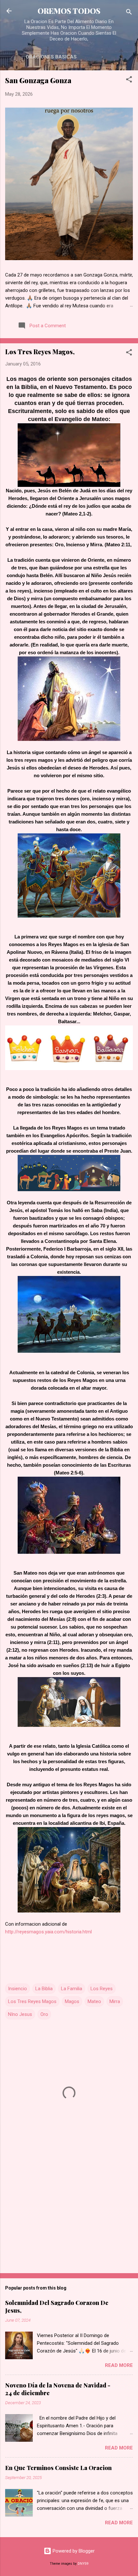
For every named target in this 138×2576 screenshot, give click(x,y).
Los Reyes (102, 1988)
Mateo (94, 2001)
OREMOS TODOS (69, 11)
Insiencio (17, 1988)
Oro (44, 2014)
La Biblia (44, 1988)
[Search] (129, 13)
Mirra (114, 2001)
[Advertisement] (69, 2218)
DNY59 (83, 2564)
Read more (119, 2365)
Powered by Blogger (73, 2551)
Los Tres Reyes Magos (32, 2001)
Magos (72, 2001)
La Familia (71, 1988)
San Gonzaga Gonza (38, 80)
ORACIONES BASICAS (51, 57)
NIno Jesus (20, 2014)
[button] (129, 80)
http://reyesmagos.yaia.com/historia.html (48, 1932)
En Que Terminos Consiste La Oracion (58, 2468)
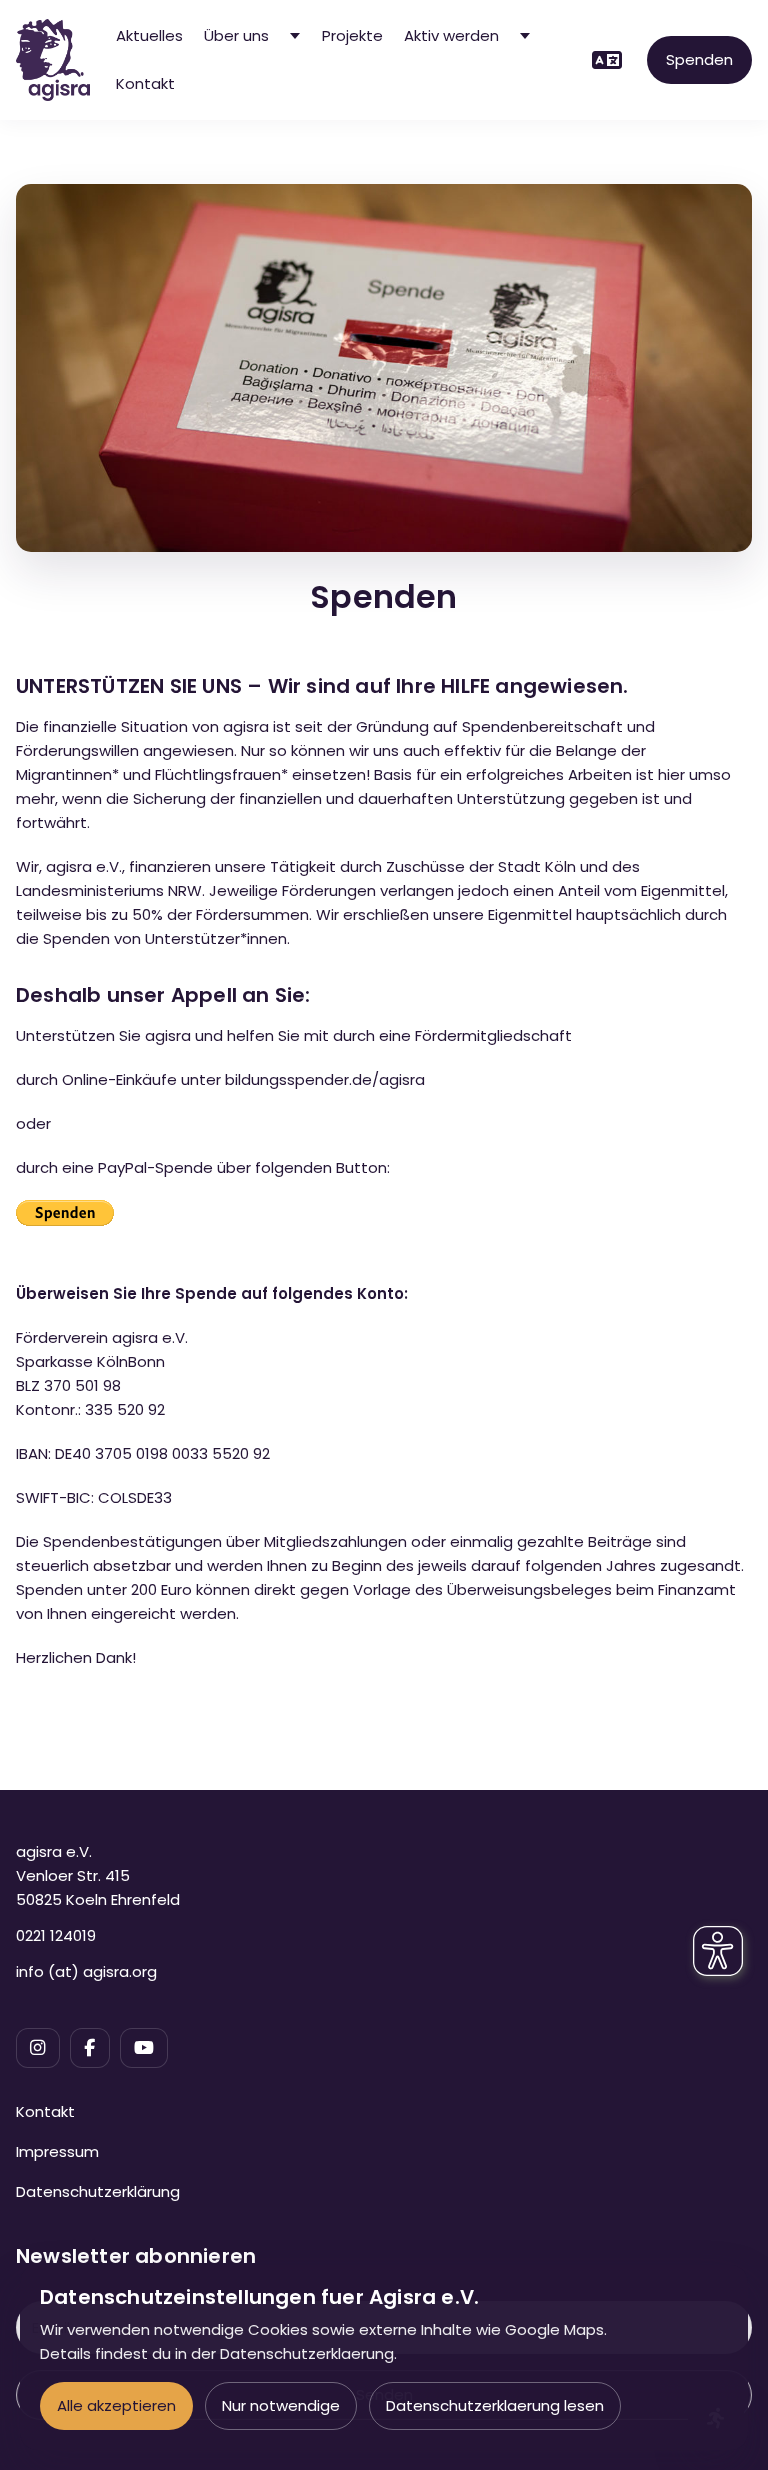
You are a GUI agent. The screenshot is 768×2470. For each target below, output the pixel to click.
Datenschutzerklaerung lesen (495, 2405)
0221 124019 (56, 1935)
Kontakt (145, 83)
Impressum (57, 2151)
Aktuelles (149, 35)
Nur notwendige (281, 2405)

• **YOUR GOAL**: If a line above holds the string "target", return it as it stands.

• **WRITTEN ANSWER**:
For every named target in this 138×2576 screenshot, give click(x,y).
You are a GUI agent. The screenshot is 768×2470. For each target below, output the pixel to click.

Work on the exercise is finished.